While conceding the US has every right to block the entry of unwelcome individuals, the Duterte government reacted to its new appropriations law with a provision to bar Filipinos involved in the imprisonment of Sen. Leila de Lima from entering the US.

While initially expressing disbelief at the action, Presidential Spokesman Salvador Panelo admitted over the weekend that the ban “is real.” And the Duterte administration put into effect the first of its retaliatory measures.

For starters, the two US senators who led the Congressional action — Dick Durbin and Patrick Leahy — were declared persona non grataand may not enter the Philippines.

The ban on the two US senators was at the behest of the President himself.

Duterte also said that he would decline an invitation from Trump to visit the White House, set some time in 2020.

Also, the Duterte administration threatened to renew the requirement of a need to procure a visa before US citizens can enter the Philippines, a requirement that was waived decades ago.

Sen. Leahy admonished the Duterte regime, saying, “Rather than responding by irrationally threatening to deny visas to American citizens, the Duterte government should either release Sen. De Lima immediately or provide her the fair, public trial she is entitled to.”

In reply, Justice Sec. Menardo Guevarra said De Lima’s indictment was upheld by the Supreme Court.

Guevarra said De Lima “has been freely exercising all the rights of an accused in a fair and public trial.” He added that the Senator can only be released upon her acquittal “and not at any time upon pressure by foreign politicians.”

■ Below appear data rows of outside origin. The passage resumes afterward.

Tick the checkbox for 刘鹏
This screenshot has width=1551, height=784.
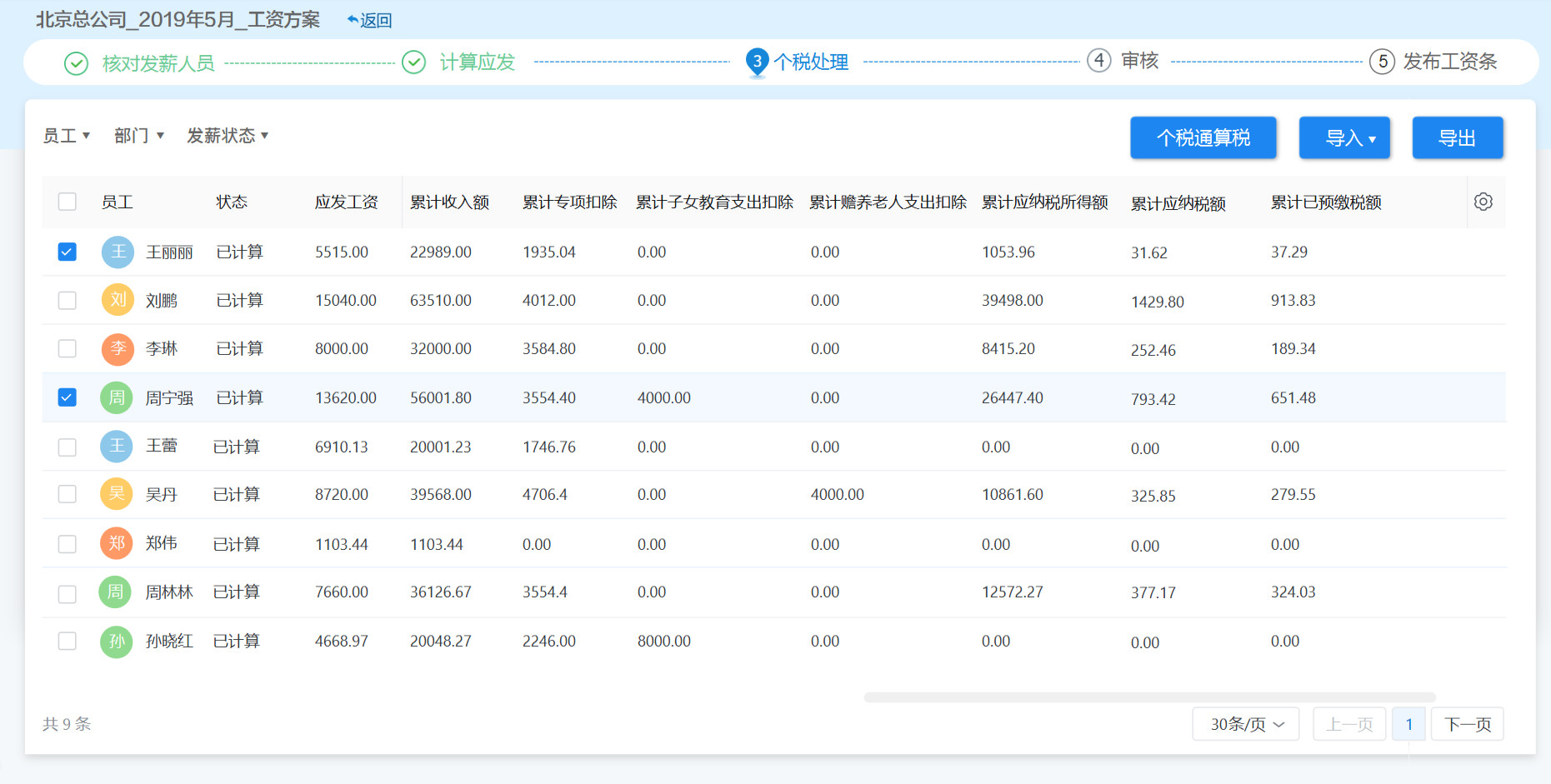point(68,300)
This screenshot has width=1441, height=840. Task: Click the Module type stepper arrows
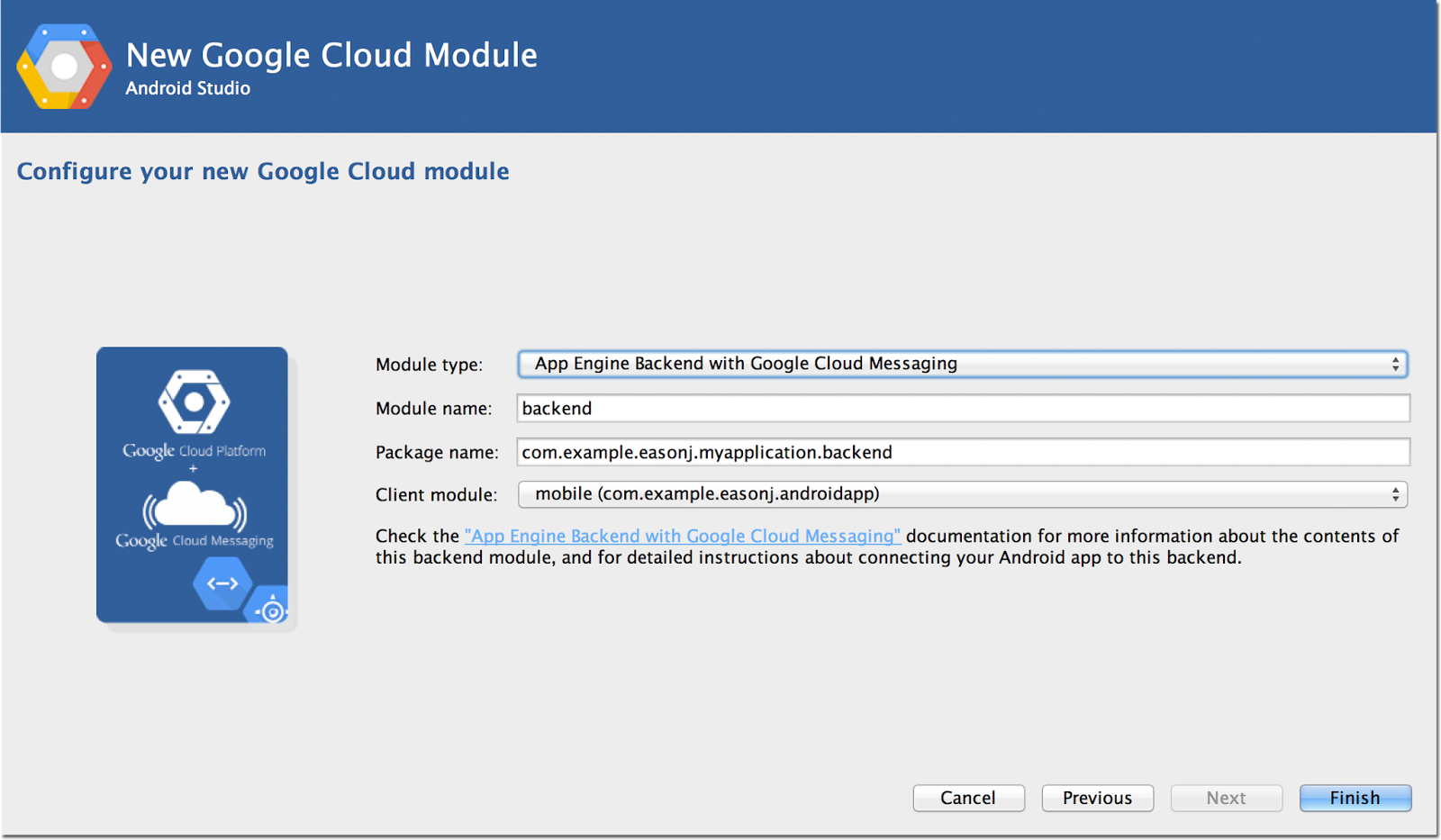tap(1395, 364)
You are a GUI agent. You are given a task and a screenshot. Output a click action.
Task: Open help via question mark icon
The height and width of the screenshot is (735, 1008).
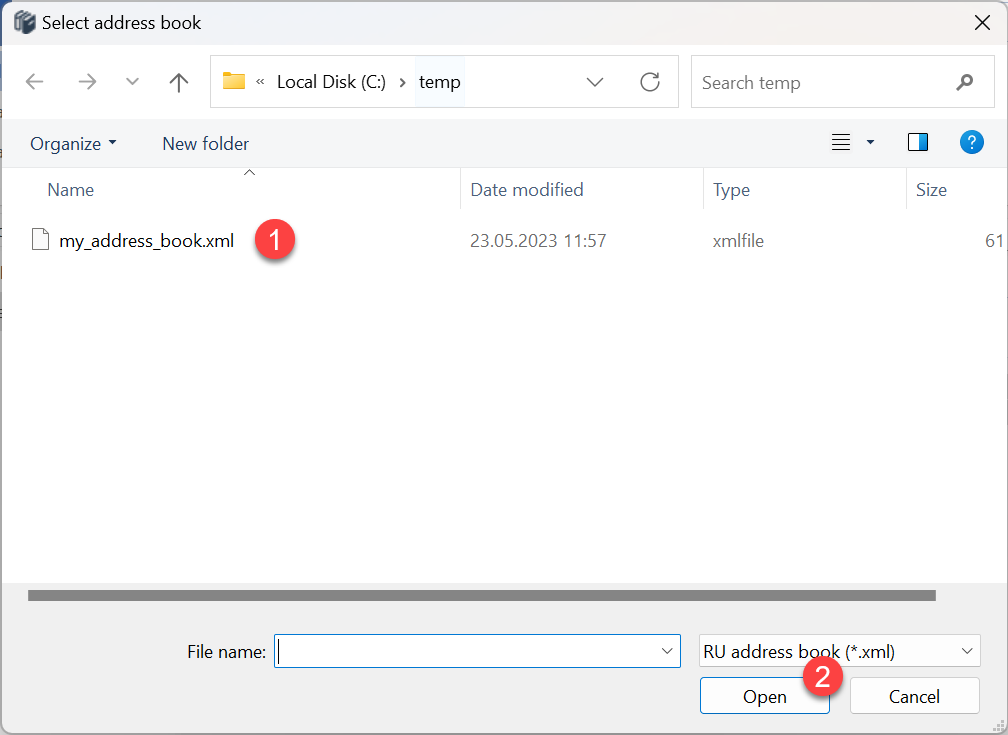(971, 143)
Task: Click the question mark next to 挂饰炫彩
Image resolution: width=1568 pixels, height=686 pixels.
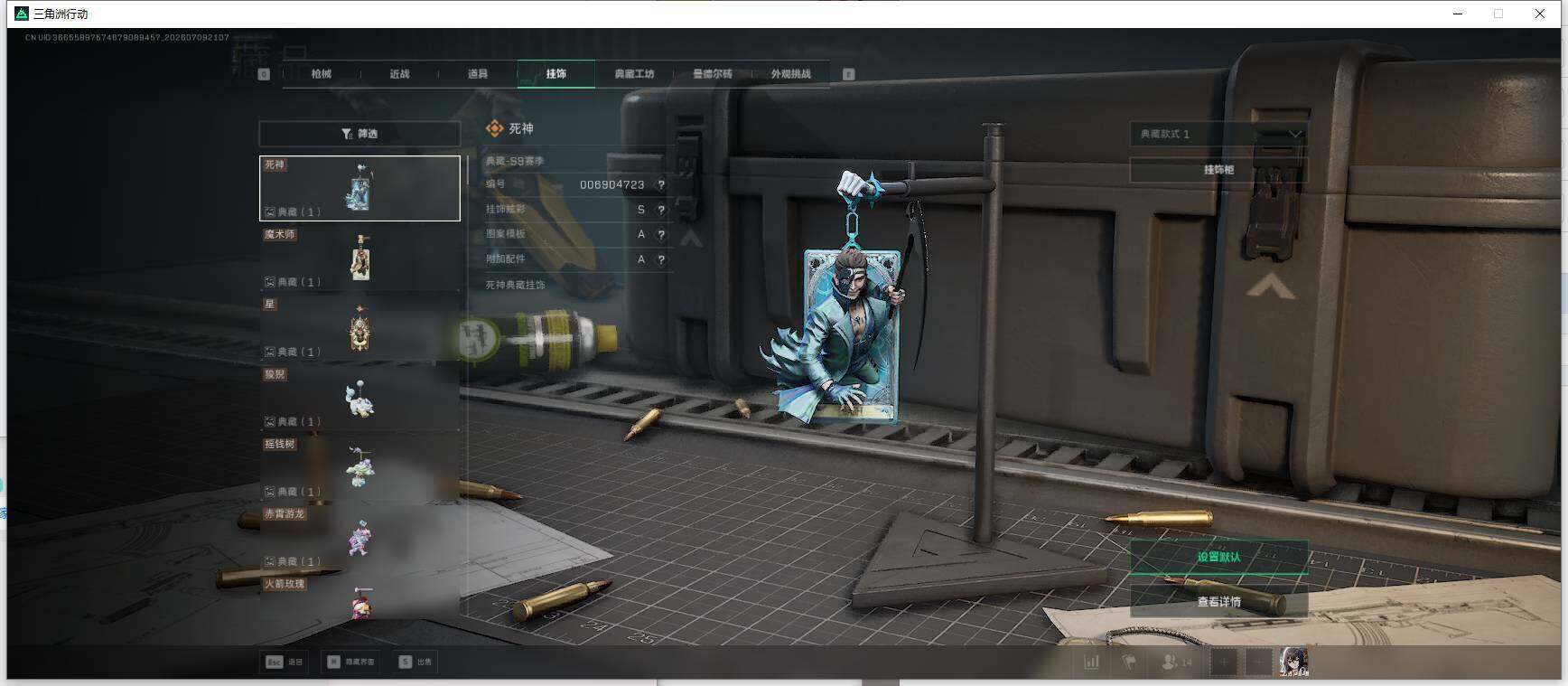Action: coord(661,210)
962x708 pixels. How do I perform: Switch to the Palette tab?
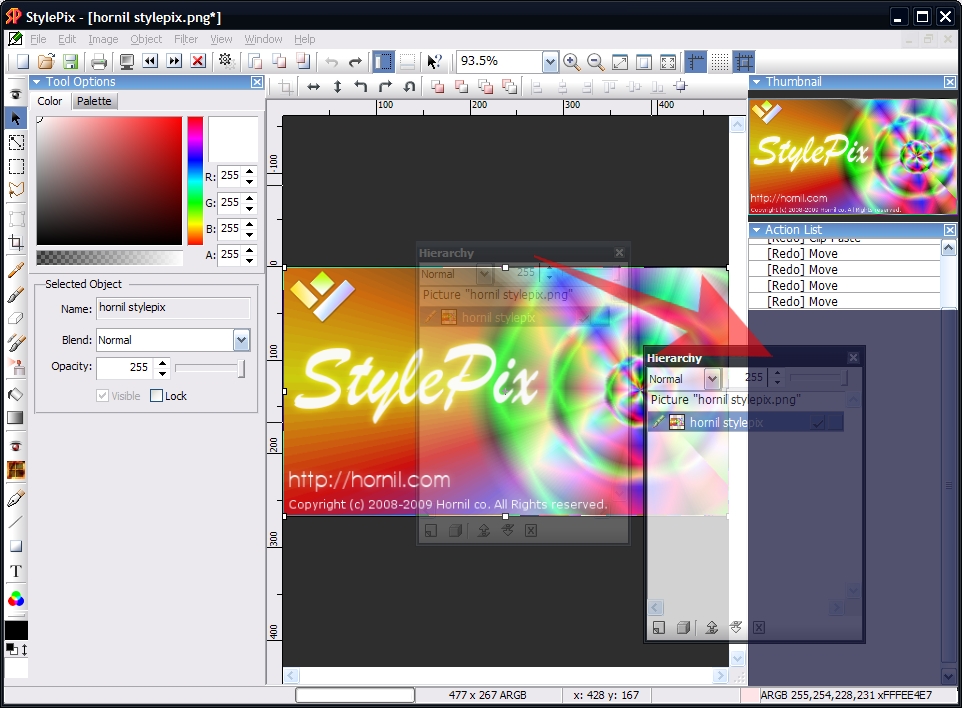(94, 101)
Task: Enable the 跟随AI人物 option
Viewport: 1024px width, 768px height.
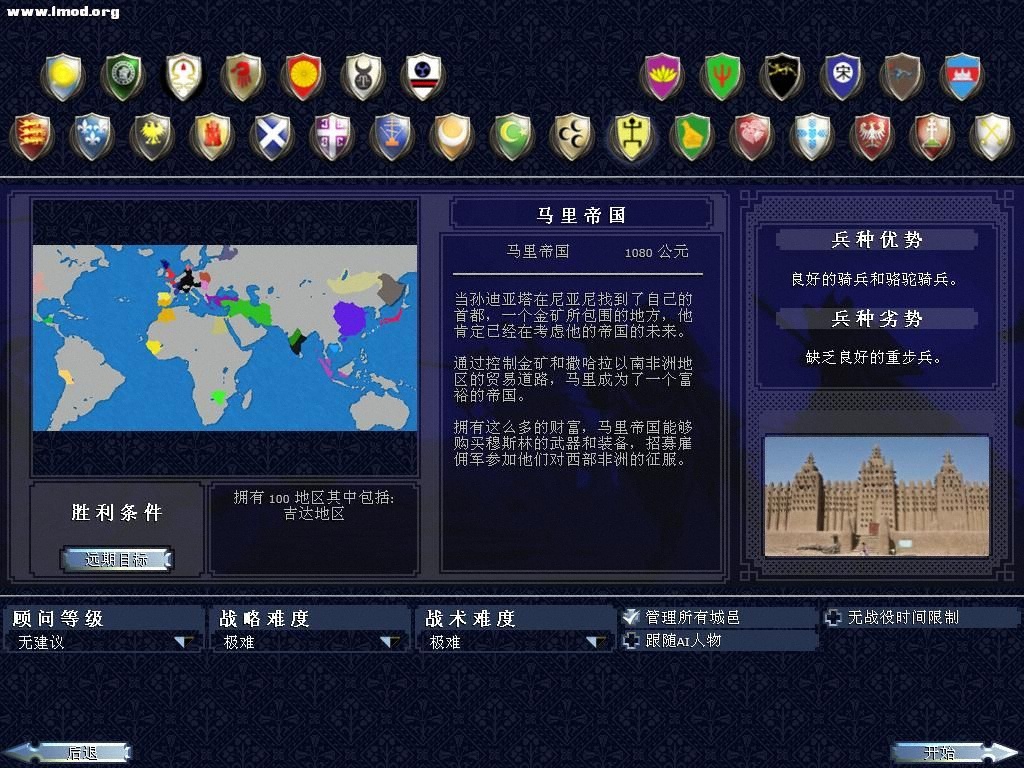Action: tap(631, 641)
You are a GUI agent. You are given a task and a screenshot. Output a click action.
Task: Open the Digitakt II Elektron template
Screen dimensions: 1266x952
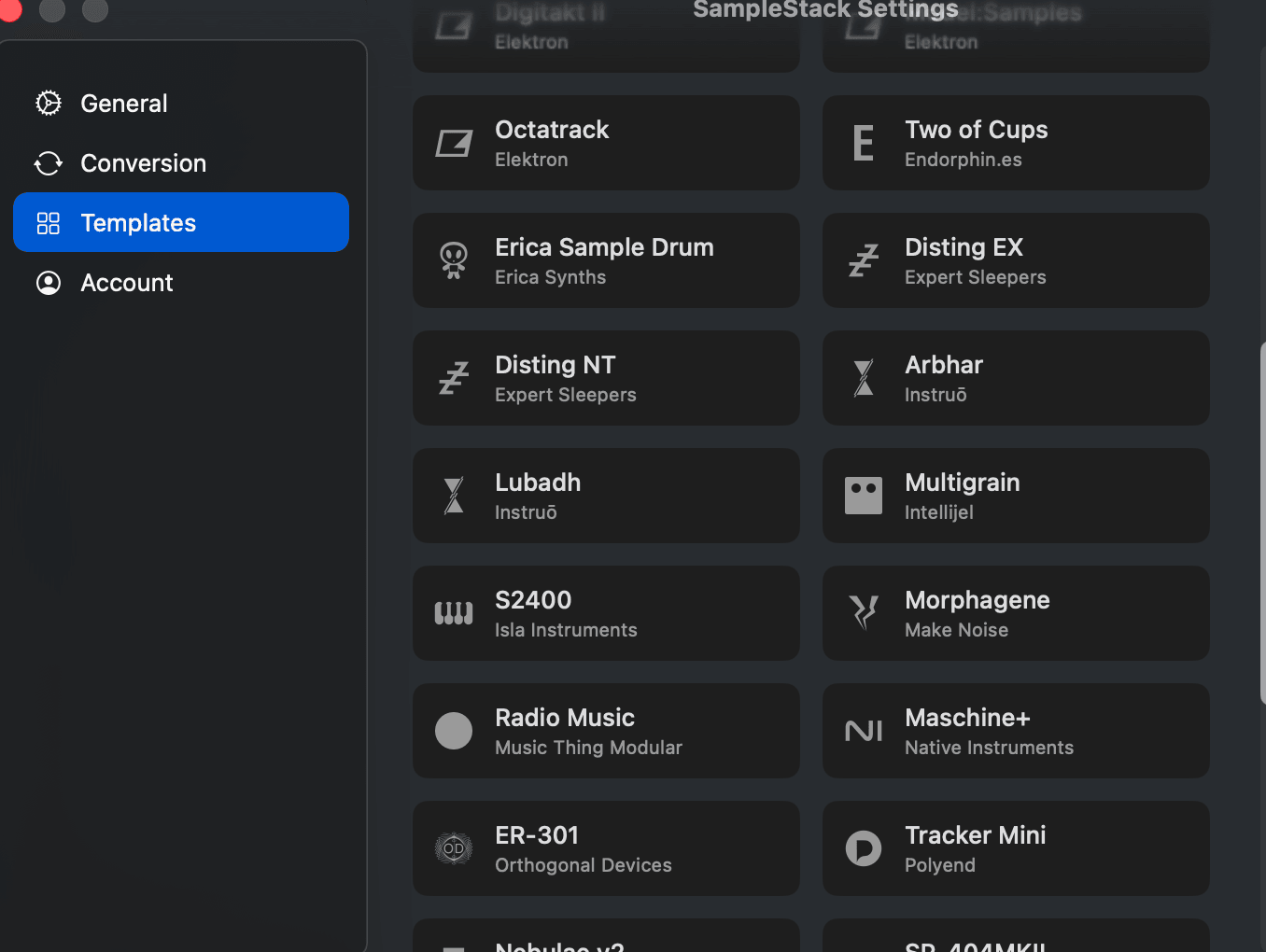(606, 35)
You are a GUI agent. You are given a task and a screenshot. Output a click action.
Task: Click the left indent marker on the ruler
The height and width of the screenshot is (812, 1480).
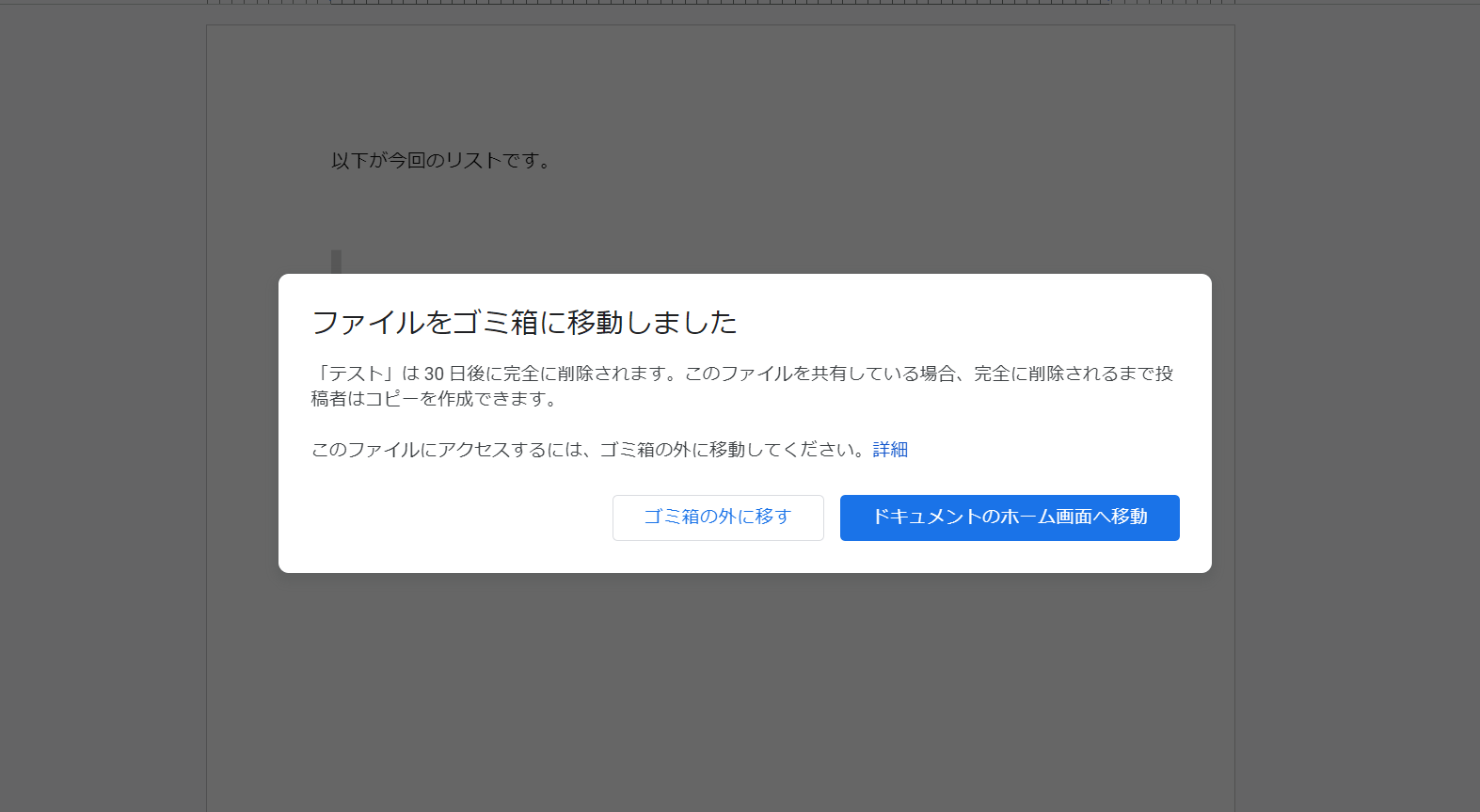click(332, 3)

However, recently retired Supreme Court Senior Associate Justice Antonio Carpio reiterated last month his stand that “to allow the continued detention (of De Lima) is one of the grossest injustices ever perpetrated in recent memory in full view of the Filipino nation and the entire world.”

Critics of the administration frequently pointed out that the witnesses against De Lima were not only convicted drug pushers but were also being given preferential treatment while under detention, leading to accusations that they were under pressure by the Duterte administration to witness against De Lima.

As for the initial reports that the ban on Filipino government officials was nothing more than fake news, De Lima said, “Interpreting US appropriations law requires more due diligence since laws are broad and complex.”

Duterte supporters pointed out that there is no specific provision in the US law that bans Filipinos involved in De Lima’s incarceration.

“The provision banning my persecutors is stated therein and it was not specifically negated…hence, it remains in force.”

De Lima’s followers challenged the concerned government officials to find out for themselves if they are banned or not by going to the US.

At the very least, De Lima’s supporters say she should be given the chance to post bail, as there is little chance that she can escape to another country given her high visibility.

Under US law, it is US Secretary of State Mike Pompeo who can identify the Philippine government officials covered by the ban.

For 2019, the Department of Tourism estimated that more than one million Americans visited the Philippines, either as tourists or on business, out of a total of eight million inbound visitors recorded for the year.

A large chunk are actually Filipino “balikbayans” who have become US citizens or their families paying visits to their parents’ or grandparents’ motherland.

Dual citizens are not covered by the ban.